Chapter 3, Hyndman and Athanasopoulos

Consider the GDP information in global_economy. Plot the GDP per capita for each country over time. Which country has the highest GDP per capita? How has this changed over time?

Remove rows where records have NA values in GDP, and plot the remaining records for all countries that recorded GDP over time.

Upon visual inspection of the graph above, Monaco has consistently the highest GDP per capita. However, since about 2010 Liechtenstein has been giving Monaco a run for the first place position, and in 2015 it briefy held the top spot.

ggplotly(
  autoplot(global_economy, GDP/Population, na.rm = TRUE) +
    theme(legend.position = "none"))

For each of the following series, make a graph of the data. If transforming seems appropriate, do so and describe the effect.

United States GDP from global_economy.
Slaughter of Victorian “Bulls, bullocks and steers” in aus_livestock.
Victorian Electricity Demand from vic_elec.
Gas production from aus_production.

The global_economy dataset was filtered for the United States GDP only, then the y-axis was transformed to scale in Billions of dollars.

US <-global_economy %>%
  filter(Country == "United States") %>%  # filter for just US GDP
    mutate(GDP = GDP / 1e9)               # divide Cost by 1B for y-axis scaling
  
autoplot(US,GDP) +
  labs(y = "GDP in $US (B)",
       title = "US GDP")

The aus_livestock dataset was filtered for “Bulls, bullocks and steers”, then the y-axis was transformed to scale in the thousands, and the graphics were individually scaled and facet wrapped for better readability within each Australian territory.

AU <-aus_livestock %>%
  filter(Animal == "Bulls, bullocks and steers") %>%  # filter for Bulls, bullocks and steers
    mutate(Count = Count / 1e3)               # divide Cost by 1K for y-axis scaling

autoplot(AU,Count) +
  labs(y = "Slaughtered ('000)",
       title = "Slaughter of Australian bulls, bullocks and steers") +
  theme(legend.position = "none") +
  facet_wrap(State ~ ., nrow = 2, ncol = 4, scales = "free_y", strip.position = "bottom")

The vic_elec dataset was simply graphed to show the trend and seasonality of electricity demand over time.

VIC <-vic_elec

ggplotly(autoplot(VIC,Demand) +
  labs(y = "Demand",
       title = "Victoria electricity demand"))

The aus_production dataset was transformed with Box-Cox by finding the optimal lambda of 0.1205 for the transformation. 0.1205 is closest to 0.0, which indicates a log transform in Box-Cox.

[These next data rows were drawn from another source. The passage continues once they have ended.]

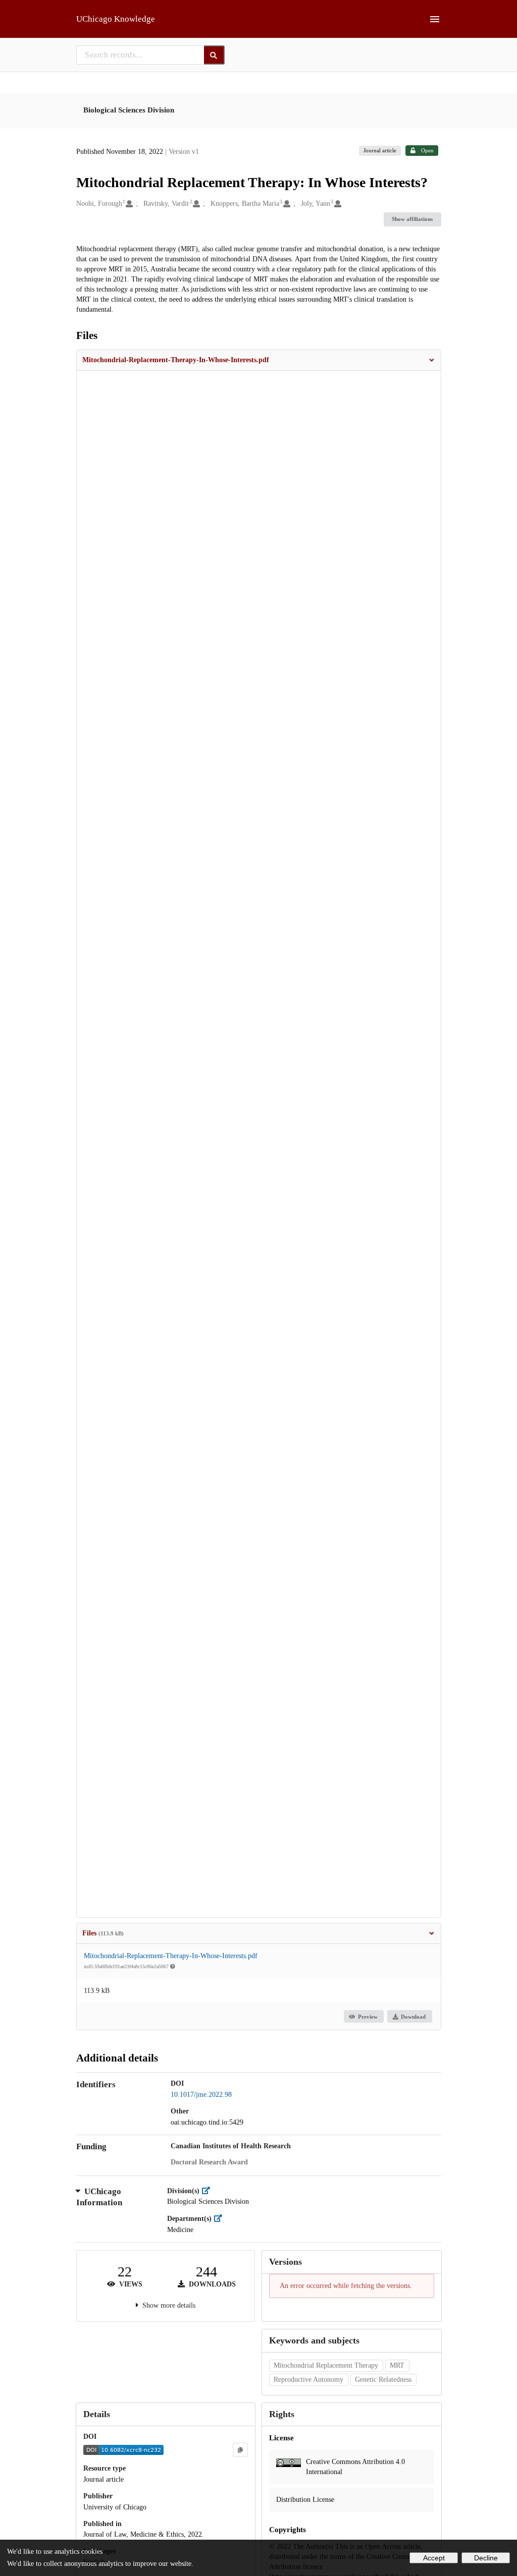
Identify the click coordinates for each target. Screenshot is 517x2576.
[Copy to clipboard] (240, 2450)
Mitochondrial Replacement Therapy (326, 2365)
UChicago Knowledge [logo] (115, 19)
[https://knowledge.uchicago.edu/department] (220, 2218)
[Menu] (435, 19)
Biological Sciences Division (128, 110)
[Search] (214, 55)
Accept (434, 2558)
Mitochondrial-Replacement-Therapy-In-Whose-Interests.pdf (170, 1956)
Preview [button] (368, 2017)
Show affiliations (412, 219)
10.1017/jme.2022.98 (201, 2094)
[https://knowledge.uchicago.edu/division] (208, 2191)
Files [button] (103, 1933)
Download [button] (413, 2017)
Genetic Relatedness (383, 2379)
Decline (486, 2558)
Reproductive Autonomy (308, 2379)
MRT (397, 2365)
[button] (258, 360)
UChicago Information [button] (99, 2197)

Then the y-axis was log transformed with Box-Cox and plotted.

lambda <- aus_production %>%
  features(Gas, features = guerrero) %>%
  pull(lambda_guerrero)

aus_production %>%
autoplot(box_cox(Gas,lambda)) +
  labs(y = "",
       title = paste0("Transformed Australian gas production with lambda = ",round(lambda,4)))

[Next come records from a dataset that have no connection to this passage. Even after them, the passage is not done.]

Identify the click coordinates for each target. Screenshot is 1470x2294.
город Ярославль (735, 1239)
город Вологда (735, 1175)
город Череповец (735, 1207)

Why is a Box-Cox transformation unhelpful for the canadian_gas data?

Box-Cox transformation is unhelpful for the canadian-gas data because, as seen below, the variation in the data shows “bookends” where the variation was less from 1960 to about 1975, then greater from about 1975 until about 1990, and then greatly diminished from 1990 to the present. Because the variation went from small to large to small, the transformations have little overall effect in ‘scaling’ the data that is only larger in the middle.

lambda <- canadian_gas %>%
  features(Volume, features = guerrero) %>%
  pull(lambda_guerrero)

canadian_gas %>%
  autoplot(box_cox(Volume,lambda)) +
  labs(y = "Cubic meters (B)",
       title = paste0("Monthly Canadian gas production with lambda = ",round(lambda,4)))

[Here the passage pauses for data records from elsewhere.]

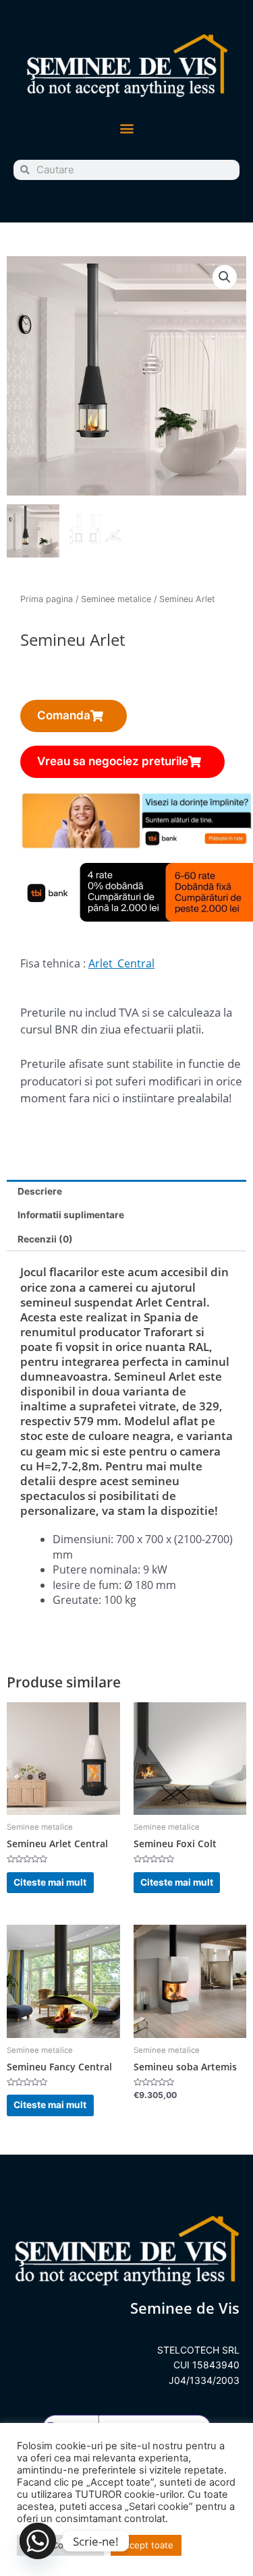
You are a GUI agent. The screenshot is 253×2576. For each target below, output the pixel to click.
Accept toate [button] (146, 2545)
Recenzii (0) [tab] (45, 1239)
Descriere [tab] (40, 1191)
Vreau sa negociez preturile (112, 761)
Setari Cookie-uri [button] (60, 2545)
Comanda (63, 715)
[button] (126, 128)
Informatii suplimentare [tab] (71, 1214)
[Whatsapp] (38, 2541)
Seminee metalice (116, 599)
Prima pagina (46, 599)
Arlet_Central (121, 963)
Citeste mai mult (49, 1882)
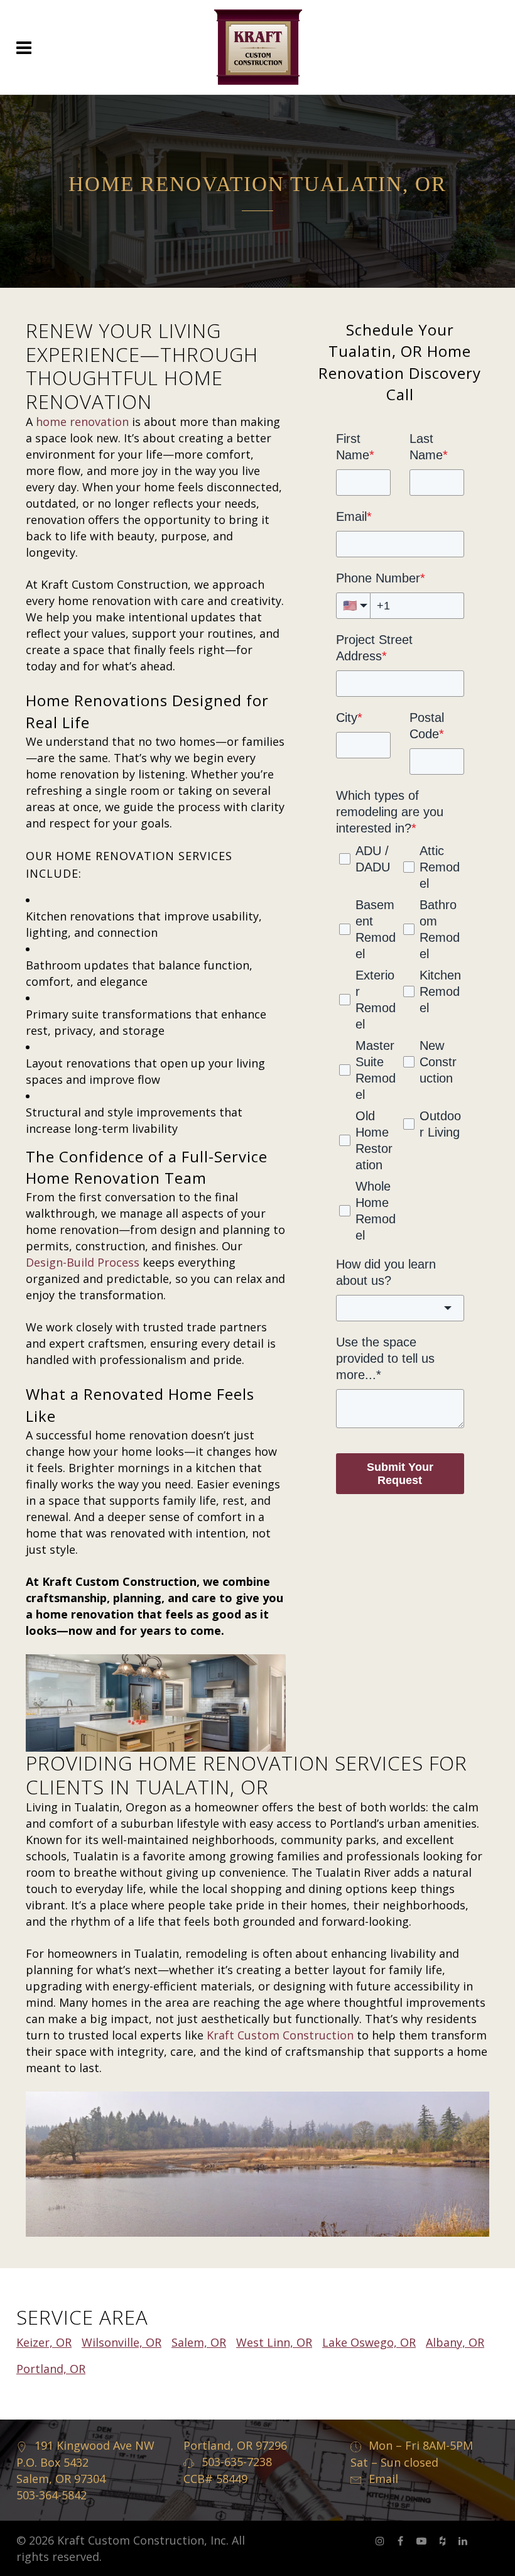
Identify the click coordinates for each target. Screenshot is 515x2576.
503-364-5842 (51, 2494)
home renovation (82, 421)
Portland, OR (50, 2368)
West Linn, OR (274, 2342)
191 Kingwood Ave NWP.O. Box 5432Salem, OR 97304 (85, 2462)
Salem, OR (198, 2342)
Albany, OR (455, 2342)
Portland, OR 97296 (235, 2445)
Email (383, 2478)
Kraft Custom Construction (280, 2035)
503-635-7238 (237, 2461)
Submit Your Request (400, 1474)
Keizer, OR (44, 2342)
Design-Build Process (82, 1262)
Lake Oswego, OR (369, 2342)
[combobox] (400, 1308)
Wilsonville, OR (121, 2342)
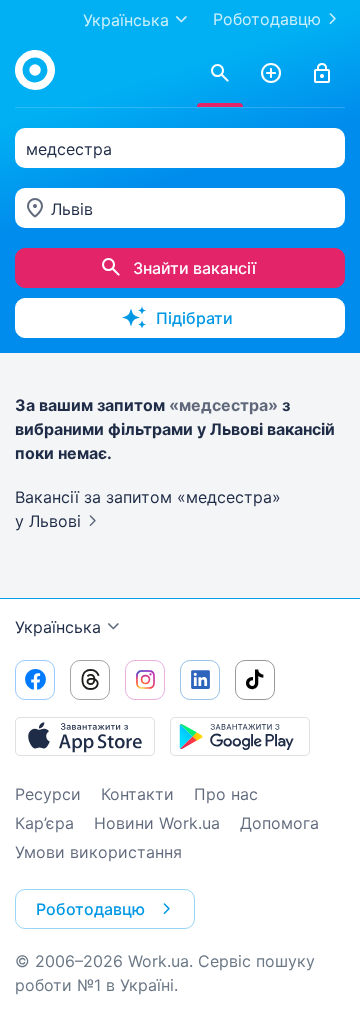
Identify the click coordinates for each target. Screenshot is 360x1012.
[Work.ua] (35, 70)
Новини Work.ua (157, 823)
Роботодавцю (267, 19)
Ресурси (48, 794)
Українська (58, 627)
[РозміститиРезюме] (271, 74)
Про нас (226, 794)
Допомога (279, 823)
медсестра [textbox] (69, 149)
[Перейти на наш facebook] (35, 680)
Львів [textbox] (72, 209)
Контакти (137, 794)
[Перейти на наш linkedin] (200, 680)
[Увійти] (322, 74)
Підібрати (194, 318)
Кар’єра (44, 823)
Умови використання (98, 852)
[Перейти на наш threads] (90, 680)
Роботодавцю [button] (90, 909)
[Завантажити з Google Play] (240, 736)
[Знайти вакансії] (220, 74)
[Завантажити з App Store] (85, 736)
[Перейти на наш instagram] (145, 680)
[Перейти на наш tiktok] (255, 680)
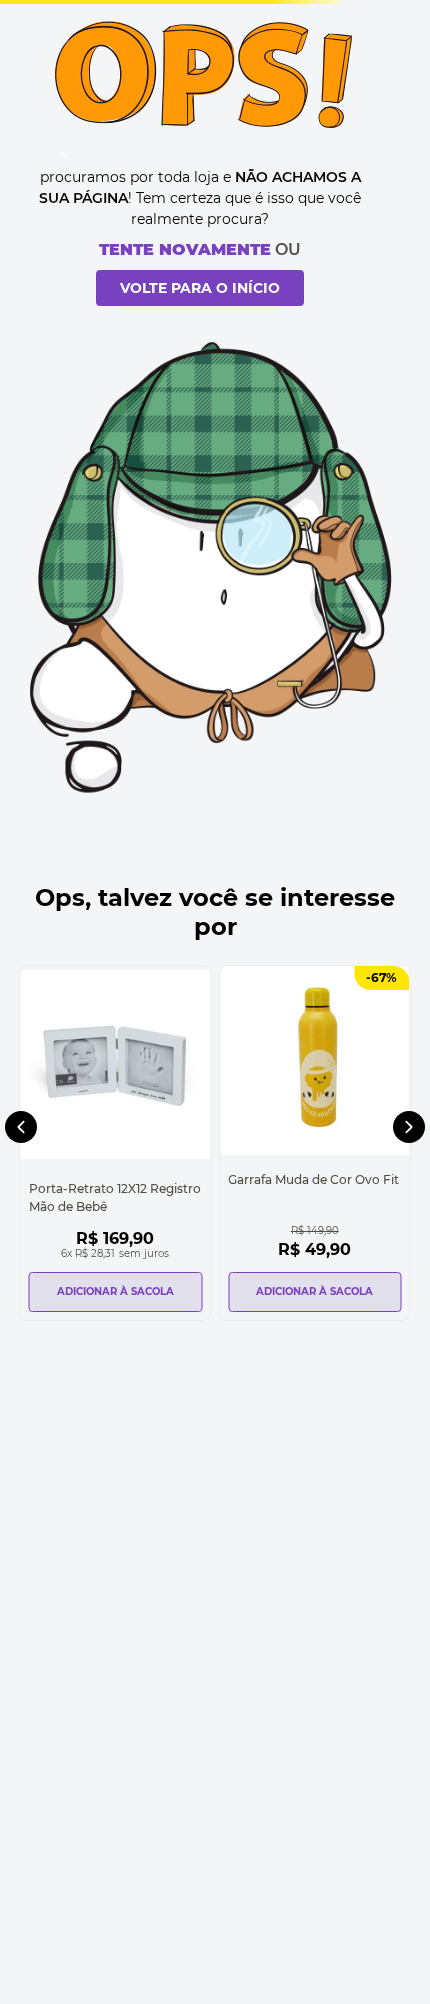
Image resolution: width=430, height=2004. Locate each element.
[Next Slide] (409, 1127)
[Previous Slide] (21, 1127)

What Box-Cox transformation would you select for your retail data (from Exercise 8 in Section 2.10)?

This refers to the aus_retail dataset showing retail turnover from 1982 to 2019. The original series is shown below, with an apparent increase in variation increasing from rougly 2008 onward.

myseries <- aus_retail %>%
  filter(`Series ID` == sample(aus_retail$`Series ID`,1))

autoplot(myseries,Turnover) +
  labs(title = "Turnover by Month")

The Box-Cox transformation suggests that lambda is -0.1028, which is closest to a log transform, but since it is a negative lambda it would be a reciprocal log transform. The effect can be seen in the scale of the y-axis, and the seasonal variation does seem to be more uniformly distributed year-over-year.

set.seed(54321)
lambda <- aus_retail %>%
  filter(`Series ID` == sample(aus_retail$`Series ID`,1)) %>%
    features(Turnover, features = guerrero) %>%
    pull(lambda_guerrero)

aus_retail %>%
  filter(`Series ID` == sample(aus_retail$`Series ID`,1)) %>%
  autoplot(box_cox(Turnover,lambda)) +
  labs(y = "Turnover",
       title = paste0("Monthly Australian retail turnover with lambda = ",round(lambda,4)))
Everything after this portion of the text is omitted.